The general consensus of opinion among European legislators and the European public must be to the effect that prostitution is necessary. It is inconceivable that it should be allowed to survive as flourishingly as it does in England and on the Continent, if public opinion and the legislators in each country could find no excuse for it. What is still more inconceivable, however, is the diabolical hypocrisy of a public, which at the same time tacitly assents to it as a social need, and yet covers with shame and contempt those who devote their lives to making it possible.
Truth to tell, there are many grave reasons why prostitution[122] still constitutes a necessary adjunct to our topsy-turvy, hare-brained social system, and as long as it remains as topsy-turvy and hare-brained as it is, the prostitute will continue to be indispensable. In view of this fact, it is but rational, not to mention humane, to regard with more solicitude and charity those who from what motive, or through what circumstances soever, supply the means for its existence.
I will touch but lightly on two aspects of society which seem to contribute chiefly to the causes making prostitution a public necessity. I refer to (a) the virgin ideal in marriage, or parthenogamy, and (b) the economic system which compels thousands among the men of the struggling classes to marry at a date very much later than their physiological development would indicate as reasonable.[123]

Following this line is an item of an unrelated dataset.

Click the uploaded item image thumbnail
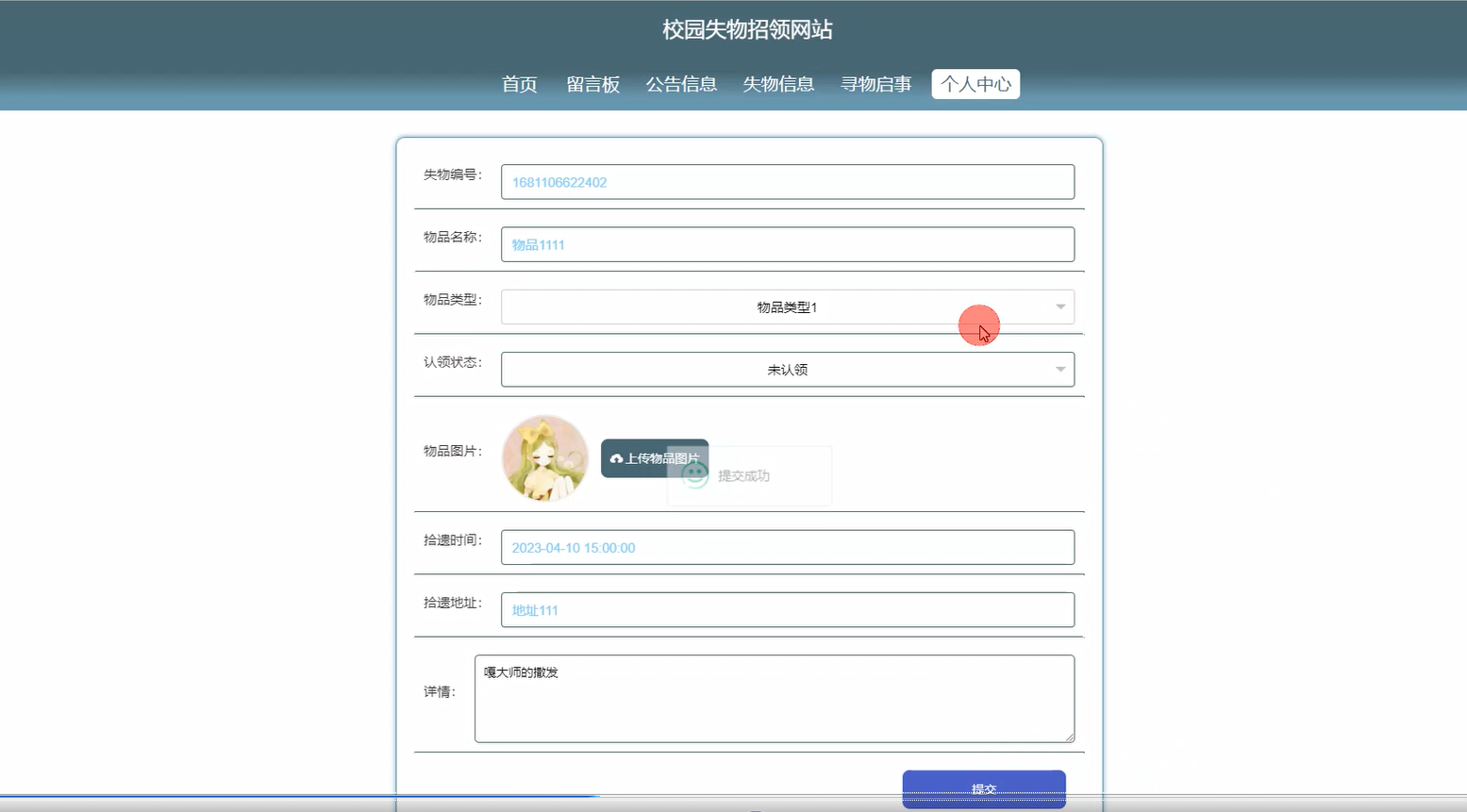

(a) In order to preserve the custom of parthenogamy in conjunction with (b) it is obvious that there must be some safety-valve, some outlet for the expression of virile passions, which while being normal is capable of safeguarding a certain large body of virgins annually, and of preserving them from pre-connubial amours. The fact that, at present, this safety-valve or outlet, though countenanced by society, is entirely neglected, despised and concealed by the public, and is thus allowed to breed many evils which are not necessary to prostitution per se, is not so much a reflection on the prostitute as upon the administration which leaves this department of social life utterly uncared for and unorganized.
(b) Apart altogether from the fact that late marriages resulting from economic pressure necessitate the existence of some relief measure which will preclude the deleterious alternative of repression, or unnatural vice, in young men; for the adolescent, as we have seen in the Chapter on Marriage, it is highly desirable that there should be some school, some opportunity for experience in sexual relations, as there was in ancient Greece, for instance, in which the young male, in addition to finding the means of healthily delaying marriage, may also acquire that mastery in the mysteries of life without which his future marriage may very seriously suffer. It is one of the most scandalous features of modern society that, while this relief measure and this school are allowed to exist, nothing is done to protect either the women who supply its personnel, or the young men who resort to it, from all the worst consequences of promiscuity and vice.
The old moralists or moralizers of the nineteenth century, now thank goodness rapidly becoming extinct, used to justify this scandal by arguing that the dangers attending the recourse to the prostitute served a good purpose in two respects: (1) They offered a strong inducement to sexual abstinence among young men, and (2) they cast the well-merited stigma of shame and disease upon those women who ministered to these young men’s ungovernable passions.